%%
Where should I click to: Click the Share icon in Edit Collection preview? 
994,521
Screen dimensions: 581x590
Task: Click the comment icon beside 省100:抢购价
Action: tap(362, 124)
%%
» WHAT TO DO
Each line of the material above must be reproduced exactly.

» THE COMPLETED TASK
Where should I click to: Click the Share icon in Edit Collection preview? 
994,521
Screen dimensions: 581x590
Task: Click the comment icon beside 省100:抢购价
Action: tap(362, 124)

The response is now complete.